Fig 6. DIM-5 and DIM-7 are mislocalized from heterochromatin in a dim-3 strain.

[A] DamID experiments, as in Fig. 3, with two independent samples of dim-3 ⁺ (WT) and dim-3 strains expressing DIM-5-DAM. Representative blots from two heterochromatic regions (8:A6 and 2:B3) and one euchromatic region (hH3, encoding histone H3, EAA26767.1) are shown. [B] DamID experiments with DIM-7-DAM and DIM-9-DAM. [C] Representative differential interference contrast (DIC), GFP fluorescent, Hoechst 33342-stained DNA, and merged images of dim ⁺ strains bearing P_ccg::DIM-7-GFP. Each panel displays one conidium, with four nuclei (top) or two nuclei (bottom) visualized. [D] Representative DIC, GFP, Hoechst 33342-stained DNA, and merged images of dim-3 strains with P_ccg::DIM-7-GFP; each panel displays one conidium showing two nuclei. Percentages of cells containing at least one sub-nuclear focus are listed on right, and the P-value for loss of focus formation is <1x10⁻⁴⁸ (X²-test). Densely staining DNA foci are thought to represent centromeric heterochromatin [11]. Scale bar indicates 5μm.

Fig 7. Abnormal localization of NUP-6^dim-3 and increased euchromatic localization of SAGA.

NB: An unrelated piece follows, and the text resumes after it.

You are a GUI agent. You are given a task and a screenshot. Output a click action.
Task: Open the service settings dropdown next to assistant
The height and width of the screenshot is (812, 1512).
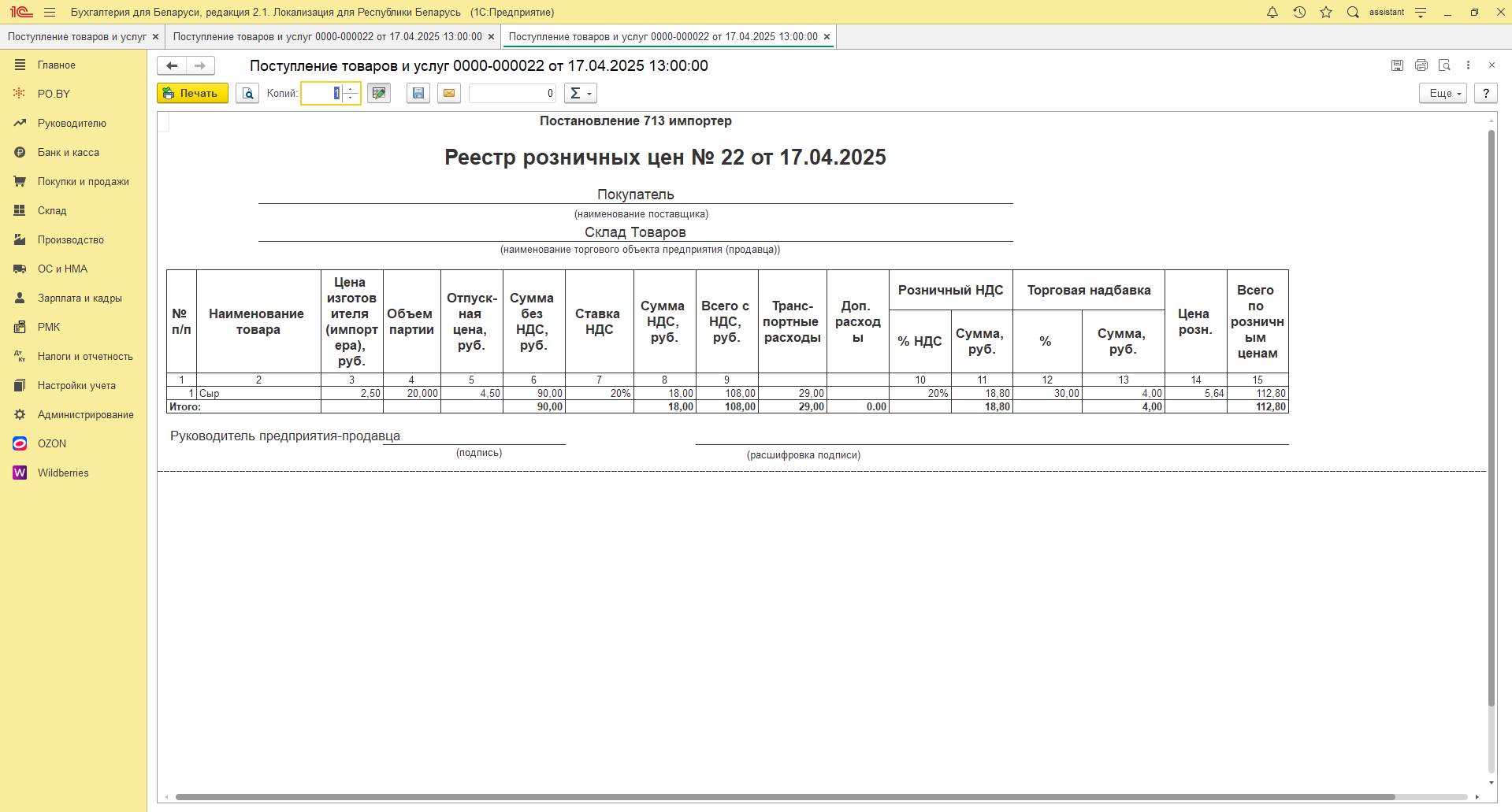point(1421,13)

[A-B] Representative differential interference contrast (DIC), GFP fluorescent, Hoechst33342 stained DNA, and merged images of [A] dim-3 ⁺ cells expressing NUP-6-GFP or [B] dim-3 cells expressing NUP-6^dim-3-GFP. Each panel displays one conidium, with one to three nuclei visualized. Top panels show examples of localization at nuclear periphery and bottom panels show examples of dispersed nuclear localization. Percentages of conidia exhibiting each pattern are listed on the right; the P value for loss of membrane localization is <1x10⁻¹²⁴ (X²-test). Densely staining DNA foci are thought to represent centromeric heterochromatin [11]. Scale bar indicates 5 μm. [C-D] Differential interference contrast (DIC), GFP fluorescence, mCherry fluorescence, and merged images of strains expressing the nuclear pore complex member NUP-84-mCherry and [C] NUP-6-GFP or [D] NUP-6^dim-3-GFP. Scale bar indicates 5 μm. For C, one conidium with three nuclei (one out of the focal plane) is displayed. For D, a conidium with one nucleus is displayed. [E-F] DamID experiment, as in Fig. 3, of SAGA complex members GCN-5-DAM and TAF-5-DAM in dim-3 ⁺ (WT) and dim-3 strains, probed for [E] euchromatic regions (am, hpo) or [F] a heterochromatic region (8:A6). [G] Illustrations depicting how heterochromatin and DNA methylation depend, at least in part, on a nuclear transport-independent role of NUP-6. In wild type strains (left), DCDC components are hypothetically transported into the nucleus by the NUP-6/Importin β dimer through the Nuclear Pore Complex (NPC), and NUP-6 facilitates formation of active DCDC, which then catalyzes H3K9 methylation. HP1 binds H3K9me3 and directly recruits DIM-2, catalyzing DNA methylation (mC). In the dim-3 mutant (right), decreased H3K9me3 and DNA methylation at heterochromatin results from diminished localization of DIM-7 and DIM-5 to A-T-rich DNA, despite appropriate nuclear transport. Remaining H3K9me3 is bound by HP1, which efficiently recruits DIM-2 if histidine is absent. Dim-3 strains also exhibit an increase in nuclear DIM-9 and an increase in GCN-5 targeting to euchromatin.